Migrants dumped in the Sahara – and left to die
ALGERIA was yesterday accused of abandoning more than 13,000 migrants in the Sahara Desert and leaving them to die as part of a series of mass expulsions.
Pregnant women and children were among those forced to walk – sometimes at gunpoint – under a blistering sun without any food or water.
Footage showed hundreds of migrants crossing the scorching sands of the desert, where temperatures can reach up to 118F (48C). More than 13,000 people were believed to have been sent into the Sahara over the past 14 months, according to figures by a migration group.
Tens of thousands of people are thought to have died making the journey since 2014, with many going missing after collapsing in the sand.
Officials from the International Organisation for Migration warned of a ‘catastrophe’.
Many expelled migrants are dropped off near the border with Niger, at a spot known as ‘Point Zero’. Some were seen limping to the frontier village of Assamaka in the West African country.
More than two dozen survivors described how those in their group had simply vanished in the Sahara. ‘Women were lying dead, men... Other people went missing because they didn’t know the way,’ said Janet Kamara. Algeria’s mass expulsions have reportedly increased since October 2017, as the European Union renewed pressure on North African countries to curb migrants heading north to Europe via the Mediterranean.
A Brussels spokesman said it was aware of what Algeria was doing, but said ‘sovereign countries’ can expel migrants as long as they comply with international law.
Unlike Niger, Algeria takes none of the EU money intended to help with the migration crisis, although it received £83.9million in aid from Europe between 2014 and 2017.
The North African country provides no figures for its expulsions, but the number crossing on foot to Niger has risen since the International Organisation for Migration (IOM) started collecting data in 2017. It said a total of 11,276 migrants survived the march across the desert to Niger.
At least another 2,500 were forced on a similar trek into neighbouring Mali, with an unknown number succumbing along the way. Migrants described being rounded up hundreds at a time and crammed into trucks and buses for the journey to Point Zero before being dropped off in the desert and pointed towards Niger.

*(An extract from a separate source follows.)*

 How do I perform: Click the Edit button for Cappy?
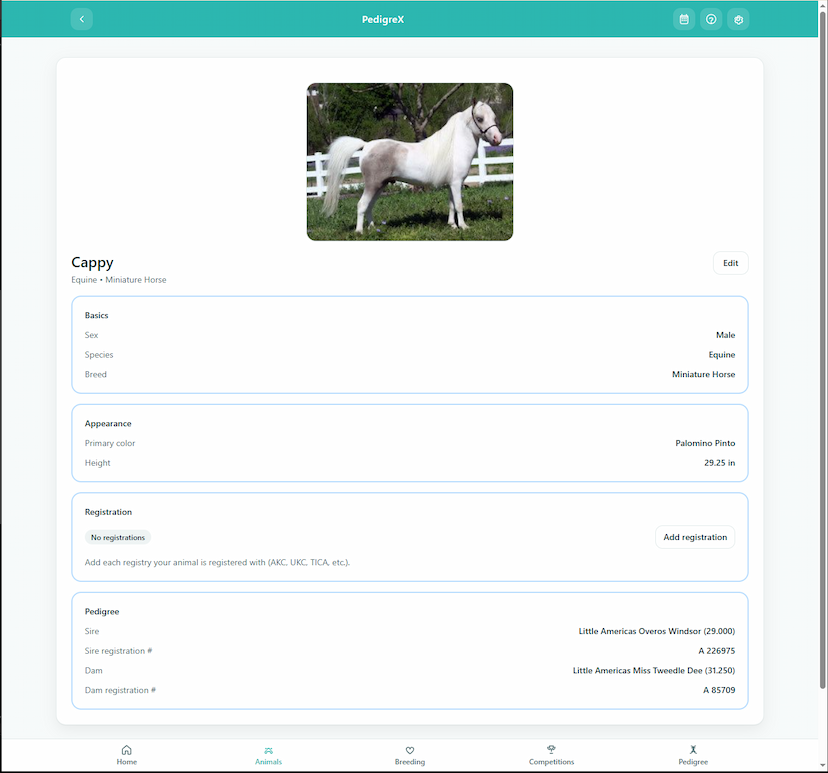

‘There were people who couldn’t take it,’ said Aliou Kande, an 18year-old from Senegal. ‘They sat down and we left them. They were suffering too much.’
Liberian migrant Ju Dennis, who secretly filmed his deportation on his phone, said: ‘I want to expose them now... We are here, and we saw what they did. And we got proof.’ Footage showed Algerian soldiers standing by as migrants heading into the desert.
One witness said troops occasionally fired warning shots to force people to start walking.
Algerian authorities last night refused to comment. But the country has previously denied criticism that it is committing human rights abuses, calling the allegations ‘malicious’.
The IOM says that for every migrant known to have died crossing the Mediterranean, up two are lost in the desert – a potential toll of 30,000 deaths since 2014.